What needs to be done: Will you quote only the lines starting at the one that contains "Given: Click the" and ending with the last line of the listing below, inclusive?

Records:
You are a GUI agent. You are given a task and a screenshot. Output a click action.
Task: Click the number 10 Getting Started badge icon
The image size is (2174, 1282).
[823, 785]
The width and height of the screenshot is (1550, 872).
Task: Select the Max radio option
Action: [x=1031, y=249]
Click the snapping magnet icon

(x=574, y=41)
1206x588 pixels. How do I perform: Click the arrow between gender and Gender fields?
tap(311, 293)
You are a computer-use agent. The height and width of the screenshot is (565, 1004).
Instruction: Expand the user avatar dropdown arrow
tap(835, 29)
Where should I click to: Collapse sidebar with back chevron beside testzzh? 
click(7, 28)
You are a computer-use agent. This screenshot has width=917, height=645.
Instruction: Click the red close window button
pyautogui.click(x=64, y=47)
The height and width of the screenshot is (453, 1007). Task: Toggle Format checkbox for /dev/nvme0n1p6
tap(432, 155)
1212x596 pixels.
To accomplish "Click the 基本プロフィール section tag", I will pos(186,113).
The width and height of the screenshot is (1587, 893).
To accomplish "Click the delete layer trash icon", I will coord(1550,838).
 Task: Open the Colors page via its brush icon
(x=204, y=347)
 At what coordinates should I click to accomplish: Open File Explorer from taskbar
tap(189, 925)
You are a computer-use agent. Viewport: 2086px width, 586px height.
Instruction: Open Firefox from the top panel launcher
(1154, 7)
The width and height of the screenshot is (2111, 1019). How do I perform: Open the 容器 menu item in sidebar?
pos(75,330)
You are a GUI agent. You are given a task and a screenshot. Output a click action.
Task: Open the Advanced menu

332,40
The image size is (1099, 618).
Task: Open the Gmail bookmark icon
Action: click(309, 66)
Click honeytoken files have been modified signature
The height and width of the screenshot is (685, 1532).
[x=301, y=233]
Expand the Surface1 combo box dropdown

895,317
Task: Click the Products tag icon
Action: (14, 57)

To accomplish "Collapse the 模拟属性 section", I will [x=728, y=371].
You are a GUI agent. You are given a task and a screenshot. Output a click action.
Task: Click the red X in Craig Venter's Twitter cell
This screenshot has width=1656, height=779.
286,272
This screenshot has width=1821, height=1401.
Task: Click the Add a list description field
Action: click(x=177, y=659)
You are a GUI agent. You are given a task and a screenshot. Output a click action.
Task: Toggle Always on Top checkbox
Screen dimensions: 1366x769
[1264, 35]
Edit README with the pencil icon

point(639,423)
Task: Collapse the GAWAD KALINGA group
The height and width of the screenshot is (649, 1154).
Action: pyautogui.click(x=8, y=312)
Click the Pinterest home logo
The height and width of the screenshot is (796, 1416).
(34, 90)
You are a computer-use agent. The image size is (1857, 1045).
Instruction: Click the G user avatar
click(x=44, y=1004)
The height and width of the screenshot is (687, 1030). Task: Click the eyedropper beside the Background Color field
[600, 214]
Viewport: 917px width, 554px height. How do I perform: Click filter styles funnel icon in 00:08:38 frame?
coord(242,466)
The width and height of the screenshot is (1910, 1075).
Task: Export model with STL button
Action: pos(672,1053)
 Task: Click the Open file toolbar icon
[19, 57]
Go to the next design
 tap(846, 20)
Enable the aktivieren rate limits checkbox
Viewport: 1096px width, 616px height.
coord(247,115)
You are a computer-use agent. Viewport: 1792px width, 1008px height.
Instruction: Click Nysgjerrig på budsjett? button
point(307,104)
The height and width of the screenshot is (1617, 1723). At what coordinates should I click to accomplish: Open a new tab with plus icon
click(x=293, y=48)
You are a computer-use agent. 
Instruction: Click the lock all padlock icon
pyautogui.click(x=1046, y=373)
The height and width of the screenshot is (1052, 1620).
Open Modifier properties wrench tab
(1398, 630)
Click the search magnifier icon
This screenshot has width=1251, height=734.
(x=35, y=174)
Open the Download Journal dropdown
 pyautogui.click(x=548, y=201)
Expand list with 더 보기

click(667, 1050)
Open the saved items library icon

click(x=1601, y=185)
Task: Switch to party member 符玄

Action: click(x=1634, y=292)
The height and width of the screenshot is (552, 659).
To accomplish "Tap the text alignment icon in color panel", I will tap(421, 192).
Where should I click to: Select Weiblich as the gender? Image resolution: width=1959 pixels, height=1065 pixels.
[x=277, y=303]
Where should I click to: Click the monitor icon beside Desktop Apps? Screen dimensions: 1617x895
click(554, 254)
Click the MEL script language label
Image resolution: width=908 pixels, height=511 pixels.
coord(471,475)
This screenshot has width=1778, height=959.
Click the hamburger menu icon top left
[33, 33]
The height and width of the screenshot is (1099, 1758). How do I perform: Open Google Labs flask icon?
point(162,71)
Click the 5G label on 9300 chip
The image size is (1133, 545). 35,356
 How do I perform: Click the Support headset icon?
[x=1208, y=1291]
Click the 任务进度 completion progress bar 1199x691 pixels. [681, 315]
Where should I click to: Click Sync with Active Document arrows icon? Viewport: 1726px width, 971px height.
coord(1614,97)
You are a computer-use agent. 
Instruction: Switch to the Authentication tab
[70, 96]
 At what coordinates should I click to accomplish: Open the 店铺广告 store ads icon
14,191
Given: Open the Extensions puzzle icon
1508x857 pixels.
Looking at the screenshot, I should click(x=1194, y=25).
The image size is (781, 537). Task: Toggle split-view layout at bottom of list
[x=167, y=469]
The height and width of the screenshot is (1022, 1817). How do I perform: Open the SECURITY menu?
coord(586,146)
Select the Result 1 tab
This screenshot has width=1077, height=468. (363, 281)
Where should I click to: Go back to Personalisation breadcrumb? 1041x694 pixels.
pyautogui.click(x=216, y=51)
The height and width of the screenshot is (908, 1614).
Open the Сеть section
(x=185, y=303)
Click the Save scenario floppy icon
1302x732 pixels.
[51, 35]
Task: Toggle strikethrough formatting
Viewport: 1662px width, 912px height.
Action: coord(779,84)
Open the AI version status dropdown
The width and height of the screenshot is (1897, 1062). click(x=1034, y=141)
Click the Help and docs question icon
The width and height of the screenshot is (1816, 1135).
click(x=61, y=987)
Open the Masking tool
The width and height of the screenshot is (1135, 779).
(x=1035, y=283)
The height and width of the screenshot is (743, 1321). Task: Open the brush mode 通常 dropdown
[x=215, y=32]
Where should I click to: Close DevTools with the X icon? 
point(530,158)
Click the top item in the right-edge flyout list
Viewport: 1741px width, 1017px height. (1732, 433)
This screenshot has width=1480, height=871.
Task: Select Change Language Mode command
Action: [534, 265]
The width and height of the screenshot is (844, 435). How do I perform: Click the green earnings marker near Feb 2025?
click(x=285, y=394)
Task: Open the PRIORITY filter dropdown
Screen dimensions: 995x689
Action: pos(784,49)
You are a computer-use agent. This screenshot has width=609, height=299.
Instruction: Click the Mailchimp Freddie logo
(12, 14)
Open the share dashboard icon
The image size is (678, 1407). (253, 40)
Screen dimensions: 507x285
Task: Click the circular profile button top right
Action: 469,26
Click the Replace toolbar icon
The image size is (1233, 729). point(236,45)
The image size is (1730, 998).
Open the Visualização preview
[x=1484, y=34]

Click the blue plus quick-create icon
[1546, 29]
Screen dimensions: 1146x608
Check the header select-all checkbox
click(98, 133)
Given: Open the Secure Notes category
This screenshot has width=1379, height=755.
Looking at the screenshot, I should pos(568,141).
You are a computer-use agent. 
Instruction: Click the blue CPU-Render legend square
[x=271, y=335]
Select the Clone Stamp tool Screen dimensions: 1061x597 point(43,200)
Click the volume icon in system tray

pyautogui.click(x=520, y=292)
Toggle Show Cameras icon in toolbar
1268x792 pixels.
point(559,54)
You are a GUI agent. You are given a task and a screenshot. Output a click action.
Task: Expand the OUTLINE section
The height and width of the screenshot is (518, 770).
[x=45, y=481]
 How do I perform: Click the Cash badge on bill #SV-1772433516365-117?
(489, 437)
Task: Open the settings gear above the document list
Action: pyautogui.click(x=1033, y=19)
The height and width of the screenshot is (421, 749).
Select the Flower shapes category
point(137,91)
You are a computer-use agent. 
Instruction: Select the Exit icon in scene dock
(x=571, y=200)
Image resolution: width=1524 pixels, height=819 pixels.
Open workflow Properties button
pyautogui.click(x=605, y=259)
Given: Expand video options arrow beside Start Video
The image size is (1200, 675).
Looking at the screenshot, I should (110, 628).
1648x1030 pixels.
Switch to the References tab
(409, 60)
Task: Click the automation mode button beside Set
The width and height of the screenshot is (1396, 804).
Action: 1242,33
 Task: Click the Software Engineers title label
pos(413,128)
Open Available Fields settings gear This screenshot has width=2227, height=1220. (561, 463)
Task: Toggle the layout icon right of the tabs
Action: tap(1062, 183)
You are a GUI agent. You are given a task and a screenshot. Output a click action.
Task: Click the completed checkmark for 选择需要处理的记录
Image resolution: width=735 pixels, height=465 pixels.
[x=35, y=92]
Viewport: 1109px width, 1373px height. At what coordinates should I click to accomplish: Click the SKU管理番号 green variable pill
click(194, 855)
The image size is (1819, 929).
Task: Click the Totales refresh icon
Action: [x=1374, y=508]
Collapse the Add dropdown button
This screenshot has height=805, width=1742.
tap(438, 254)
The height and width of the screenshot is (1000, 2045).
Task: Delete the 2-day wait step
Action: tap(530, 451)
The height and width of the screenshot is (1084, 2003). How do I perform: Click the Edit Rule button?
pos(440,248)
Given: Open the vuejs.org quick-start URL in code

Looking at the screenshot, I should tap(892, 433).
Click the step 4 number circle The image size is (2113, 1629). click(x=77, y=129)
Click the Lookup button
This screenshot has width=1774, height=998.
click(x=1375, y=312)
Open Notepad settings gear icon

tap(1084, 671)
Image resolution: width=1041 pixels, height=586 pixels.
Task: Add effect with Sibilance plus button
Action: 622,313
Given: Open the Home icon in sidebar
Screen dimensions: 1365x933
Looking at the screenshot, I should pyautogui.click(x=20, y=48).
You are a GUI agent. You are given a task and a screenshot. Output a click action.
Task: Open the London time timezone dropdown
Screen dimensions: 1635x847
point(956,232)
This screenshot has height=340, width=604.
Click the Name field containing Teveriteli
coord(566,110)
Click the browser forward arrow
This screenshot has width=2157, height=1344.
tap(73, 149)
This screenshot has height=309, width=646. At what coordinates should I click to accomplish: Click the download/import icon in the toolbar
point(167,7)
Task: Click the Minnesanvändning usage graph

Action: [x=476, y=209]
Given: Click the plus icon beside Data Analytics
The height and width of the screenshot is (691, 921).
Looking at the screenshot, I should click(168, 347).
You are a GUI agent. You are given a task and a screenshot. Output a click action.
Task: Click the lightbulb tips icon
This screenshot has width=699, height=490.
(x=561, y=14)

Solution to this task:
Given: Click the plus icon beside Data Analytics
The height and width of the screenshot is (691, 921).
Looking at the screenshot, I should click(168, 347).
You are a GUI agent. You are given a task and a screenshot. Output a click action.
Task: Click the lightbulb tips icon
This screenshot has width=699, height=490.
(x=561, y=14)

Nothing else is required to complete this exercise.